REASON: What are the signs that political fusion between some libertarians and some leftists is happening?
Hitchens: One reason the War on Drugs goes on in defiance of all reason is that it has created an enormous clientele of people who in one way or another depend upon it for their careers or for their jobs. That's true of congressmen who can't really get funding for their district unless it's in some way related to anti-drug activity. There's all kinds of funding that can be smuggled through customs as anti-drug money-all the way to the vast squads of people who are paid to try to put the traffic down, and so forth. So what's impressive is how many people whose job it has been to enforce this war are coming out now and saying that it's obviously, at best, a waste of time.

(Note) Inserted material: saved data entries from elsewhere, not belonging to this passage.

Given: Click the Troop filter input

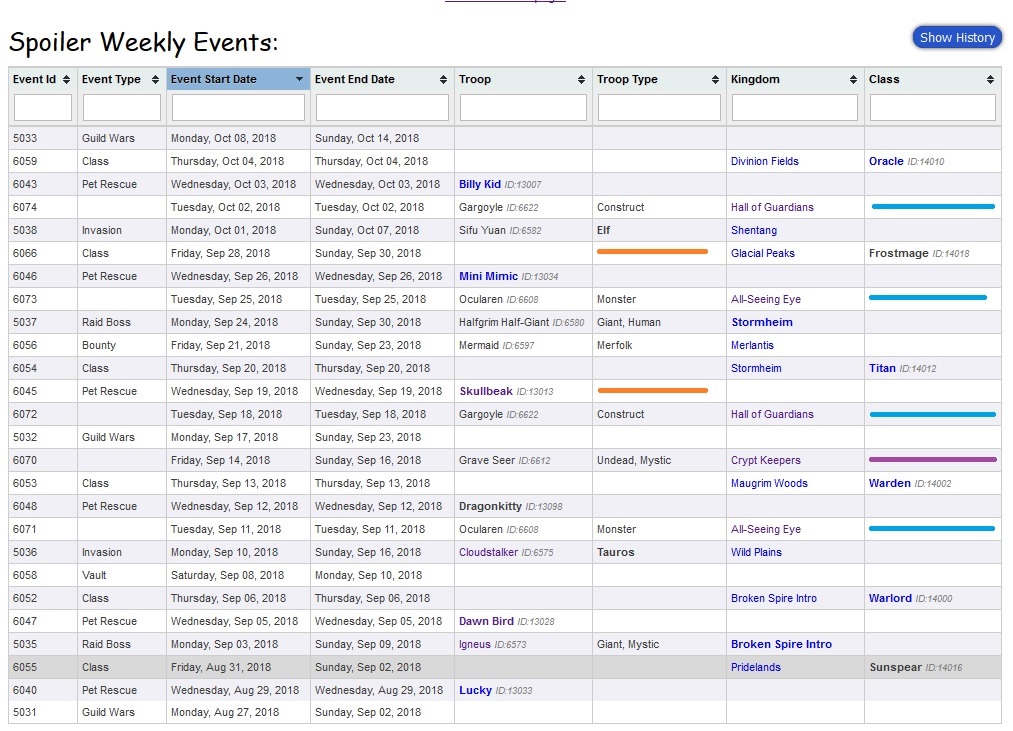Looking at the screenshot, I should coord(523,107).
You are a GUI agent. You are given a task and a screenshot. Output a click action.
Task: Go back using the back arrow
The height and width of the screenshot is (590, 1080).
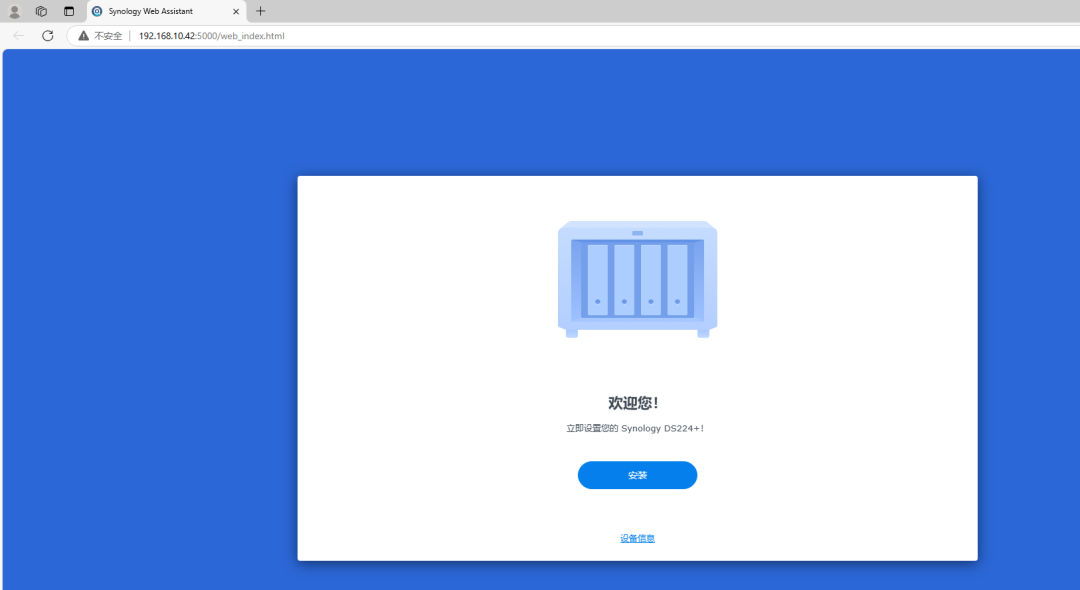19,35
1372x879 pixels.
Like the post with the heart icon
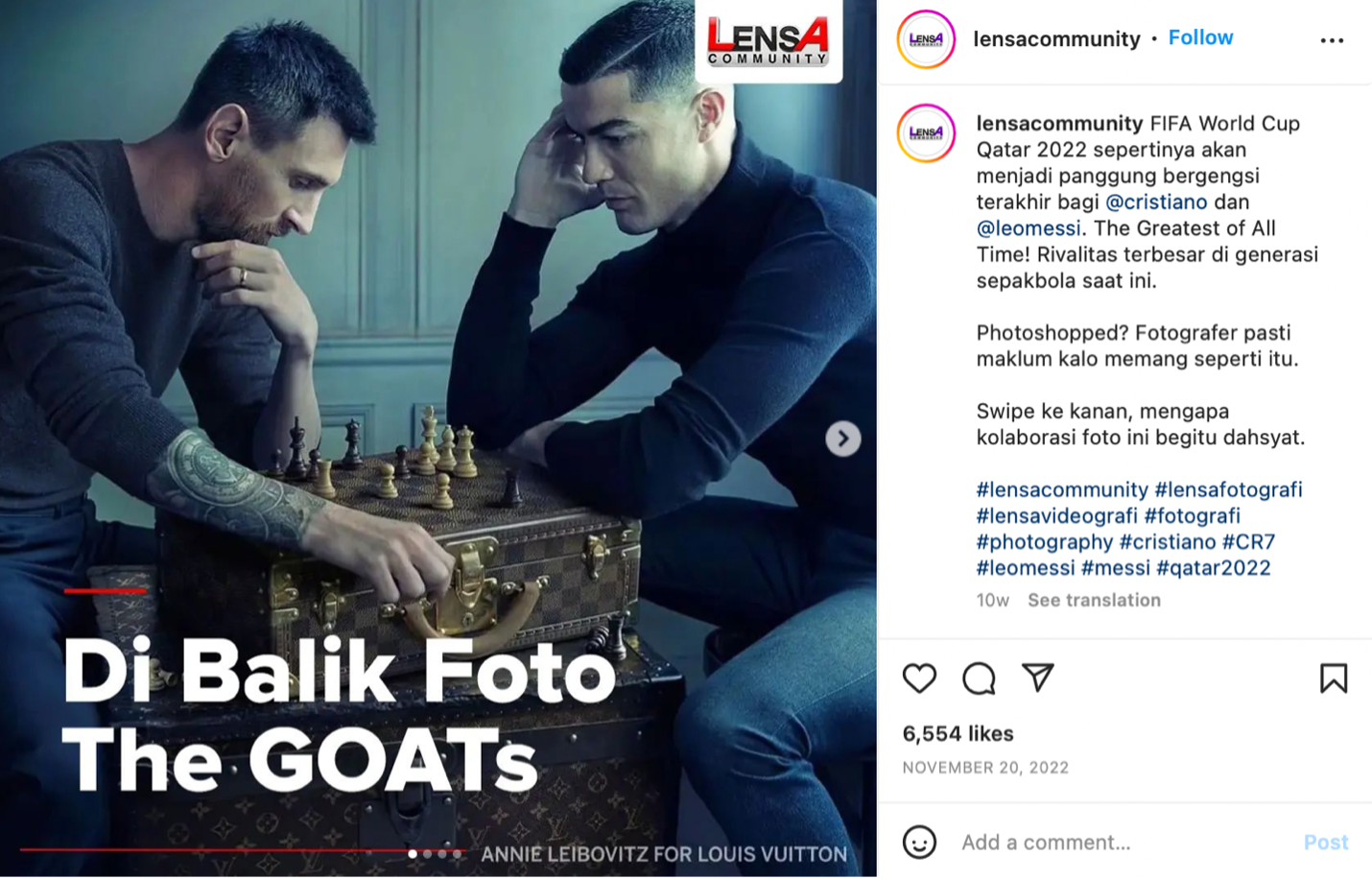pos(919,678)
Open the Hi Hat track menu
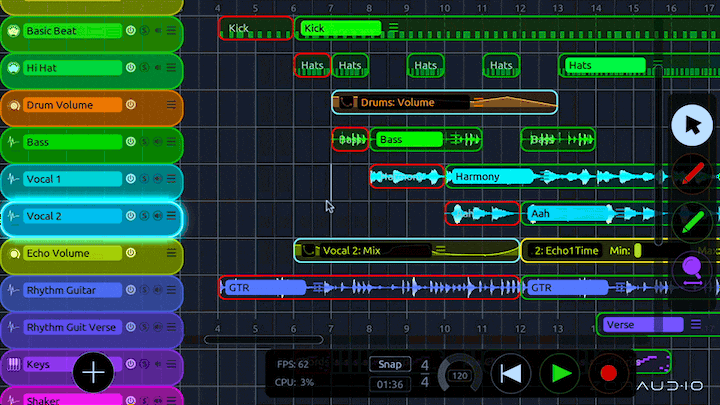This screenshot has width=720, height=405. 171,68
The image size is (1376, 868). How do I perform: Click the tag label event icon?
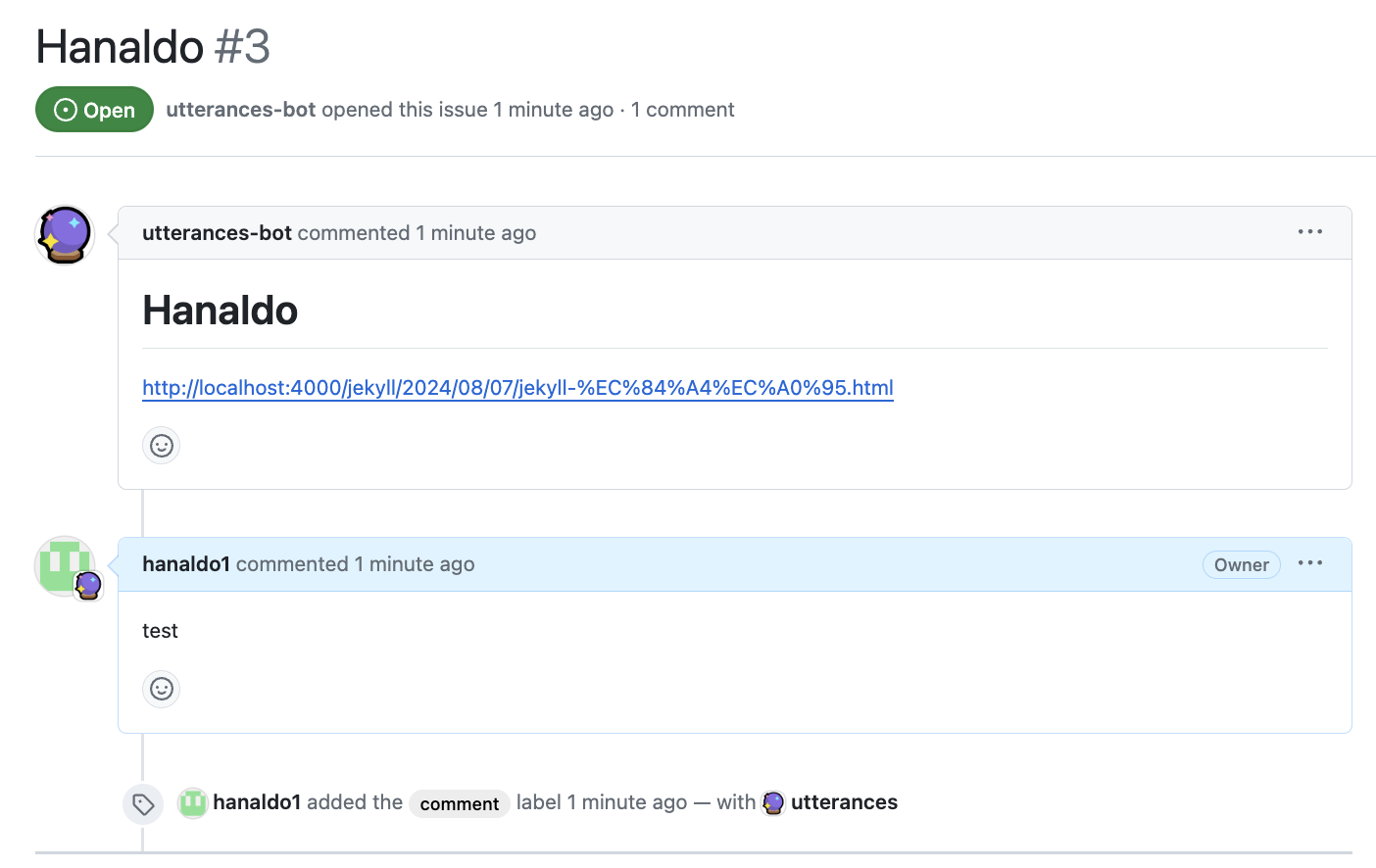point(143,804)
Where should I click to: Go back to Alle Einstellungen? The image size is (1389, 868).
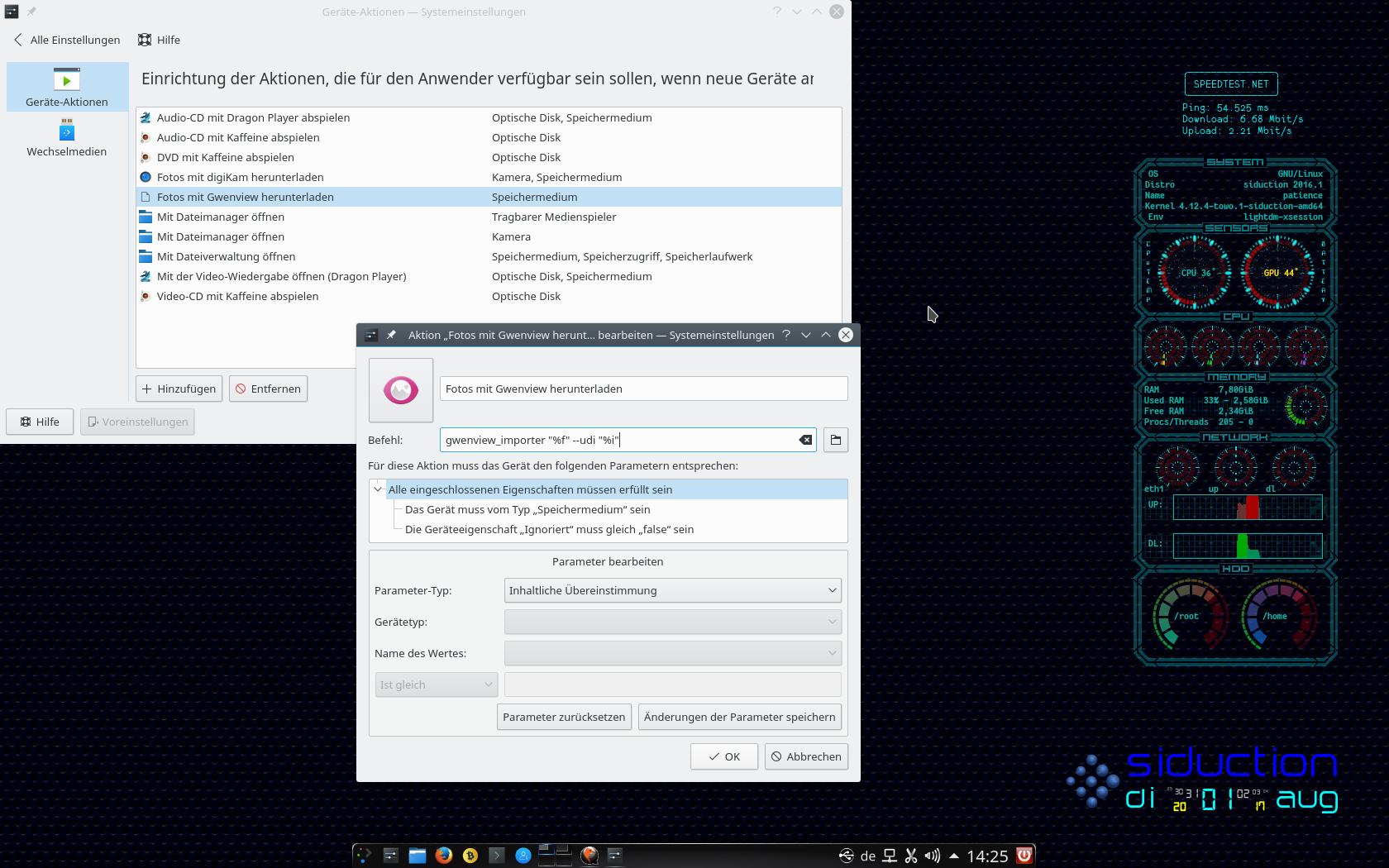(x=67, y=40)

The other encouraging sign is that those in the political-intellectual class who've gone public about it have tended to be on what would conventionally have been called the right. Some of them are fairly mainstream Republicans, like the governor of New Mexico. National Review, under the ownership of William Buckley, published a special issue devoted to exposing the fallacies and appalling consequences of the War on Drugs. I thought that should have been The Nation that did that. I now wouldn't care so much about the precedence in that. It wouldn't matter to me who was first any longer. I don't have any allegiances like that anymore. I don't ask what people's politics are. I ask what their principles are.
REASON: Has your own shift in principles changed your relationship with The Nation?
Hitchens: For a while it did. I thought at one point that I might have to resign from the magazine. That was over, in general, its defense of Bill Clinton in office, which I still think was a historic mistake made by left-liberals in this country. It completely squandered the claim of a magazine like The Nation to be a journal of opposition. By supporting Clinton, The Nation became a journal more or less of the consensus. And of the rightward moving consensus at that, because I don't think there's any way of describing Bill Clinton as an enemy of conservatism.